----- Testo fornito -----

Un processo così poco democratico che radici può avere? La propaganda tecnocratica insiste sulla necessità “economica” dell’Unione, finge scelte “neutrali”, si autoassolve per la crisi, promuove il linciaggio mediatico del dissenso: “Tu fai salire gli spread!” Dovrebbero ricordare che nel 2005 gli elettori bocciarono la Costituzione Europea. Stavolta si fa di tutto per evitare che i popoli si esprimano liberamente: può funzionare? Solo se la democrazia viene ulteriormente compressa; in caso contrario, c’è uno spread fra questi governanti e la realtà.

----- Dati registrati -----

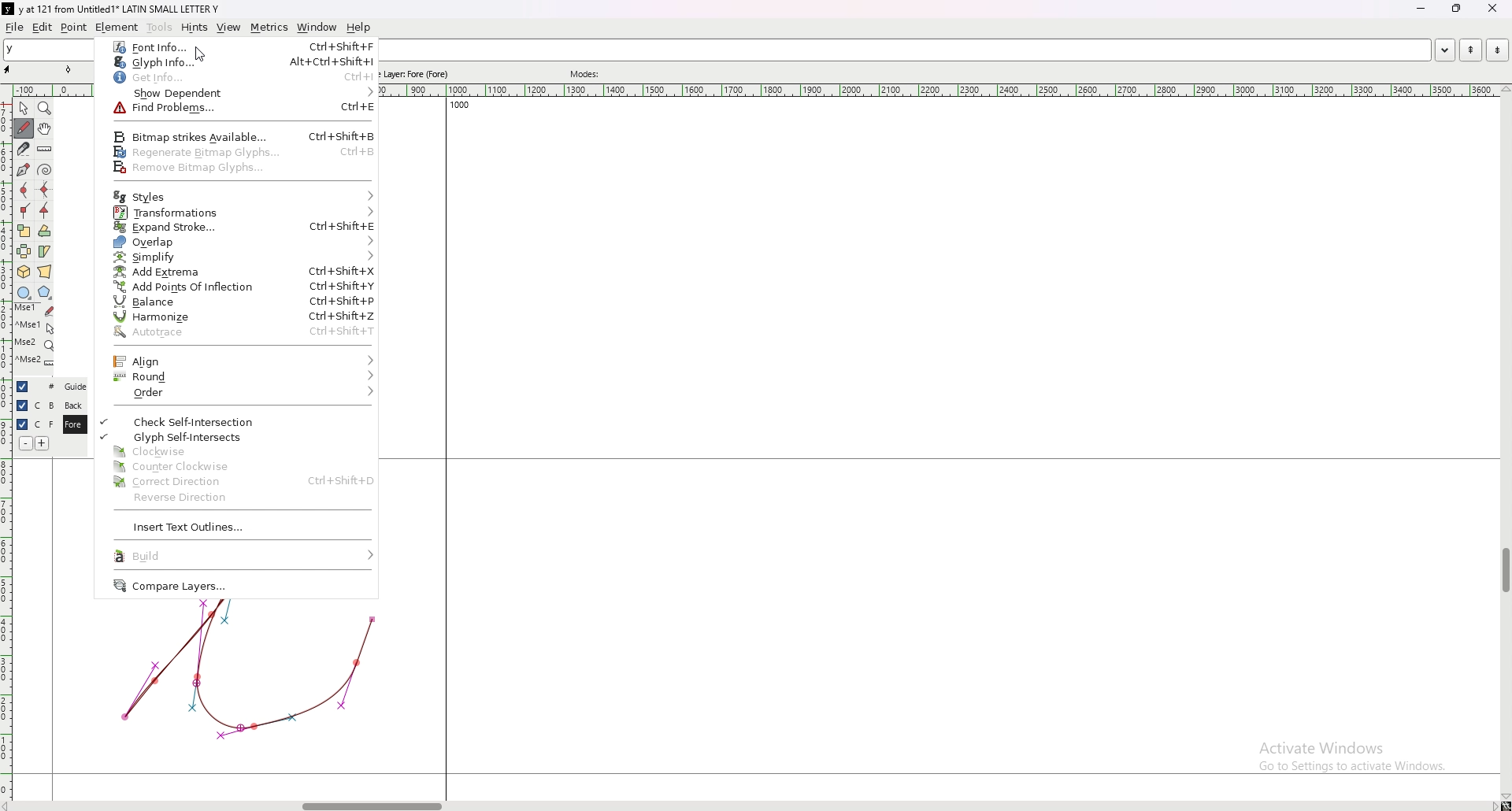 This screenshot has height=811, width=1512. Describe the element at coordinates (237, 168) in the screenshot. I see `remove bitmap glyphs` at that location.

-----

_Esercizio assegnato A_. Elenchi tutte le azioni che il testo fornito sull'Unione europea attribuisce alla propaganda tecnocratica.
_Esercizio assegnato B_. Prosegua il testo fornito sulla democrazia nell'Unione europea a partire dalla sua ultima frase.
Il materiale non ha alcuna rilevanza in questa sede.

_Soluzione dell'esercizio A_.
- Insiste sulla necessità "economica" dell'Unione.
- Finge scelte "neutrali".
- Si autoassolve per la crisi.
- Promuove il linciaggio mediatico del dissenso.

_Soluzione dell'esercizio B_.
È stato penoso in questi giorni assistere alla retromarcia di Squinzi; ma anche all’aggressività dei suoi censori – Montezemolo, gli scalfariani scatenati -; e all’ignavia del PD (Letta) e di Napolitano. Il quale, come Bersani (che a differenza di Di Pietro e Grillo avrebbe l’infrastruttura culturale per fare proposte alternative), continua a chiamare “politiche anti-crisi” il Grand Plan neoliberista, e auspica che i partiti continuino sulla stessa linea “anche dopo le elezioni del 2013”. Anti crisi? Lo sa il Presidente che da quando Monti c’è gli spread si sono mangiati tutte le manovre fatte, e altro ancora? Questo per quanto riguarda la finanza pubblica. E che dire dell’economia reale? Di cosa stiamo parlando?
Il che mi riporta alla crisi. Il mantra dominante, infatti, non quadra neppure nelle premesse.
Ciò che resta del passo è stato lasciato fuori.